Un gobierno que les llenó a reventar los cofres de sus privilegios y prebendas.
Que se sometió a su chantaje.
Que maquilló, así, una “paz social” forzada. Arrodillada a sus propósitos y objetivos.
Una “paz” que pasó por el engendro del pacto del Melico, cuando oficialistas y sindicalistas sellaron la suerte de la administración para nunca avanzar con ningún cambio estructural, que atendiese, cuando lo requería el momento, la emergencia fiscal que acecha al país.
Han sido cuatro años de sometimiento a la arbitrariedad de unos cuantos dirigentes que se creen amos y señores de voluntades y que amenazan en estas horas con una huelga nacional si la apremiante reforma fiscal da un paso clave legislativo.

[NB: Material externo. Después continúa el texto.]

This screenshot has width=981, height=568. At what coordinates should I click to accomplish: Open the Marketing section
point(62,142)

Le muerden la mano, en sus horas finales, a un gobierno plegado a sus intereses.
Pero esta rabieta tiene un claro fin extorsivo con el presidente electo.
Advertirle que no le permitirán desviarse un milímetro del curso de sus imposiciones.

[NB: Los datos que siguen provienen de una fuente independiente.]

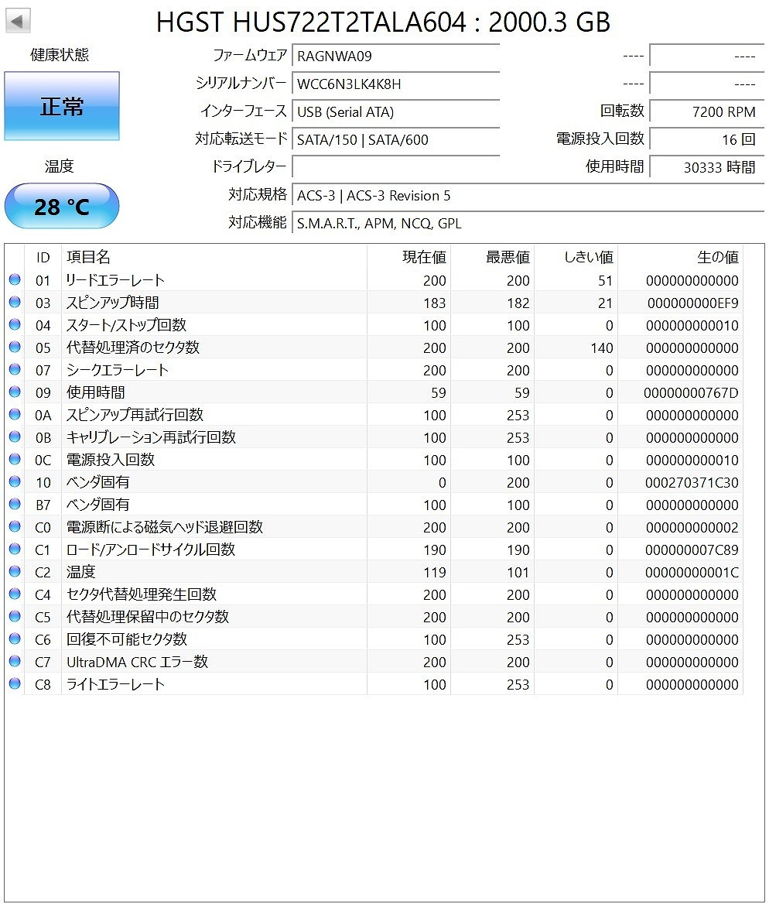Click the status indicator for スピンアップ時間
This screenshot has height=904, width=769.
pyautogui.click(x=15, y=303)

Ese es el ominoso signo de la amenaza de huelga nacional frente a una opinión pública hastiada de sus pluses, de sus convenciones y de sus gollerías.
Una opinión pública hastiada de sus bravuconadas, y que, como les ocurrió en octubre de 2015, con “la madre de todas las huelgas”, les dio la espalda.
El vicepresidente electo, de extracción sindical, apela a la “sensatez” de sus excamaradas para no incurrir en un movimiento que solo perjuicio ocasionaría.
Probablemente ya lo declararon traidor de causa.
Estos dirigentes no escuchan razones.
Frente a esta amenaza, la nueva administración tiene una prueba de fuego para aclararle al país el rumbo que le aguarda.